A run of records:
******

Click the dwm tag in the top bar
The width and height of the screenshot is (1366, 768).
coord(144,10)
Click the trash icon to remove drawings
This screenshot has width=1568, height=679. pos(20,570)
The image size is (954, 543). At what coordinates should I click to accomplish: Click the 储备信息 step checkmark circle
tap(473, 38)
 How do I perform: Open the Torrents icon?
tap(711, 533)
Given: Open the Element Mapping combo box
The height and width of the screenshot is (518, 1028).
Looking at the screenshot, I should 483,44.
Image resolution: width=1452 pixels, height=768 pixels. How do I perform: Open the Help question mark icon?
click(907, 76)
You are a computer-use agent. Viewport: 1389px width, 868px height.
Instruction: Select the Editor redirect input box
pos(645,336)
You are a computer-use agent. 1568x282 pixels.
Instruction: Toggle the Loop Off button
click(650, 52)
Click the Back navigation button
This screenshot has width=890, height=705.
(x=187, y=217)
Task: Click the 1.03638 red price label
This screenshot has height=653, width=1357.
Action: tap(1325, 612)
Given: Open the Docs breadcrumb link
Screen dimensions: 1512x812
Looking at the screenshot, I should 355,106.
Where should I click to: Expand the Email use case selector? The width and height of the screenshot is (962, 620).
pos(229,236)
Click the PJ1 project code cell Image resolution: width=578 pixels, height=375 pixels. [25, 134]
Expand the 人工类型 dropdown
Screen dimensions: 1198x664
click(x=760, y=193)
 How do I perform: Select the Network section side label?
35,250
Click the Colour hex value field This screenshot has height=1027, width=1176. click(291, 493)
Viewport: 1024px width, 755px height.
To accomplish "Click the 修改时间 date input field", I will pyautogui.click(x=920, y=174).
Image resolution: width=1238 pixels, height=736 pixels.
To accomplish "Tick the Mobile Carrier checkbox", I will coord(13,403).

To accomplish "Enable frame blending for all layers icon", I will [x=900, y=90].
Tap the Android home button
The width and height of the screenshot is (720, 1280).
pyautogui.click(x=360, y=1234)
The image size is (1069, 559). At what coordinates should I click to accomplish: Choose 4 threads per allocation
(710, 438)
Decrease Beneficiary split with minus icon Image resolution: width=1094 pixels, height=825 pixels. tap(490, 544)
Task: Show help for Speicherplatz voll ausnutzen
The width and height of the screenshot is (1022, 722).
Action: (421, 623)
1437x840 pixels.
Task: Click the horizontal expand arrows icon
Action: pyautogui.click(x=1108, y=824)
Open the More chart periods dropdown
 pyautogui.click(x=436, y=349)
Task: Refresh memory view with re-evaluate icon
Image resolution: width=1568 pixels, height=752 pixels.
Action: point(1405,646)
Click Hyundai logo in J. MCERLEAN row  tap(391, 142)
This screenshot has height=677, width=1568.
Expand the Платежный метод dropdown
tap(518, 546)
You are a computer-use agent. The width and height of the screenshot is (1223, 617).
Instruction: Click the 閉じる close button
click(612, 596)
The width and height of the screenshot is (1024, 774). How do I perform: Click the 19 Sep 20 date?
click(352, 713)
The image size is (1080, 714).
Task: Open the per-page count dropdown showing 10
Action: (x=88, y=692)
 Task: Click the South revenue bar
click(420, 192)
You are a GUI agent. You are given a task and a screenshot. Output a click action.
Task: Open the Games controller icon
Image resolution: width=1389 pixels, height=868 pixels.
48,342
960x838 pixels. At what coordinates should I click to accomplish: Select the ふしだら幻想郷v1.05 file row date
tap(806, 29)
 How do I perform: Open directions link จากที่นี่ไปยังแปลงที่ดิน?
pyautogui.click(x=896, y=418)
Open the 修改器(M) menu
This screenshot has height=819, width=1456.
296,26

******

Format the lines beginning with the one that contains "You are a computer-use agent. The" and continuing through the one that contains "click(612, 596)" as a JSON list of strings, with one string per line and any blank lines omitted.

### The result
[
  "You are a computer-use agent. The width and height of the screenshot is (1223, 617).",
  "Instruction: Click the 閉じる close button",
  "click(612, 596)"
]